> [Exercise]:
Convert the records into a Markdown table with the columns "Row" and "Line", numbering each line and leaving out blank lines. Start at the line containing "Open the paper" and stop after the final line of the records.
------ Dataset extract ------
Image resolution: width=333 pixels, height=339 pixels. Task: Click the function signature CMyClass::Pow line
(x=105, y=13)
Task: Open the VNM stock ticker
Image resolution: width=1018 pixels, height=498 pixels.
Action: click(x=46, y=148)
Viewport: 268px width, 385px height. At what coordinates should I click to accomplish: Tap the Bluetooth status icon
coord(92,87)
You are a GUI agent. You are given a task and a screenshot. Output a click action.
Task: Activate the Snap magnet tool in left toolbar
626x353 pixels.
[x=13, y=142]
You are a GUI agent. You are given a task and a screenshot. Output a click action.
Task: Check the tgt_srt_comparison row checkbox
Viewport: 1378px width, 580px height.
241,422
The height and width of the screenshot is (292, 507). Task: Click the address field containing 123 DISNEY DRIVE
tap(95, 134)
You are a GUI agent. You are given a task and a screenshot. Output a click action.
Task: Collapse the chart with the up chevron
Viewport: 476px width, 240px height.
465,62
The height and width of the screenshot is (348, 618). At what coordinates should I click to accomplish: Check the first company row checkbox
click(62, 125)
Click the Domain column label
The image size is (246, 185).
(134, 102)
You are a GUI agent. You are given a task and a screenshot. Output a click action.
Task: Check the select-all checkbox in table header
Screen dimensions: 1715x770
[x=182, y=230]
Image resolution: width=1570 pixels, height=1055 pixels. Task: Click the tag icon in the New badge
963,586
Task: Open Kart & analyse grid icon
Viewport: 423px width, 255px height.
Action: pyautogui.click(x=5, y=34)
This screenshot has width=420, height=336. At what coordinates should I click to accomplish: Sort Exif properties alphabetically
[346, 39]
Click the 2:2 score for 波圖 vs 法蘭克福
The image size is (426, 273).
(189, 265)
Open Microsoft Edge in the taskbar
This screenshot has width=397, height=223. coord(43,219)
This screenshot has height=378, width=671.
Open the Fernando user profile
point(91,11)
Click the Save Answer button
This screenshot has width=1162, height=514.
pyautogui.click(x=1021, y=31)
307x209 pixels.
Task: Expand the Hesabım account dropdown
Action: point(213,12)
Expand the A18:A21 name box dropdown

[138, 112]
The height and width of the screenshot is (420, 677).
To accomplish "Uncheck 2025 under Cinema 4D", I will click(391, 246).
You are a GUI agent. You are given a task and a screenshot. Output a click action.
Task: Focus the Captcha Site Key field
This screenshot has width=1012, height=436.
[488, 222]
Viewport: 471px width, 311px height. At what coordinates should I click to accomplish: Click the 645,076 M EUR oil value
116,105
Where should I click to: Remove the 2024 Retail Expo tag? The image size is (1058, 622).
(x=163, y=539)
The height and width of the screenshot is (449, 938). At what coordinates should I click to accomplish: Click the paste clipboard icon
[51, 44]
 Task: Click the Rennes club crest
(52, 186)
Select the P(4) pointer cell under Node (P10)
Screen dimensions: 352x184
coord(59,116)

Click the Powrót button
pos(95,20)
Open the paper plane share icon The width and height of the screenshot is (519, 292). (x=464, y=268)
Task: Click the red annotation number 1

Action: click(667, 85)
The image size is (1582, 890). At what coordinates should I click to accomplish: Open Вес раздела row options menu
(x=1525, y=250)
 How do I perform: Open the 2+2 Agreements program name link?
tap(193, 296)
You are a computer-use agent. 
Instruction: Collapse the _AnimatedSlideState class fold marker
------
> [Exercise answer]:
| Row | Line |
|---|---|
| 1 | Open the paper plane share icon The width and height of the screenshot is (519, 292). (x=464, y=268) |
| 2 | Task: Click the red annotation number 1 |
| 3 | Action: click(667, 85) |
| 4 | The image size is (1582, 890). At what coordinates should I click to accomplish: Open Вес раздела row options menu |
| 5 | (x=1525, y=250) |
| 6 |  How do I perform: Open the 2+2 Agreements program name link? |
| 7 | tap(193, 296) |
| 8 | You are a computer-use agent.  |
| 9 | Instruction: Collapse the _AnimatedSlideState class fold marker |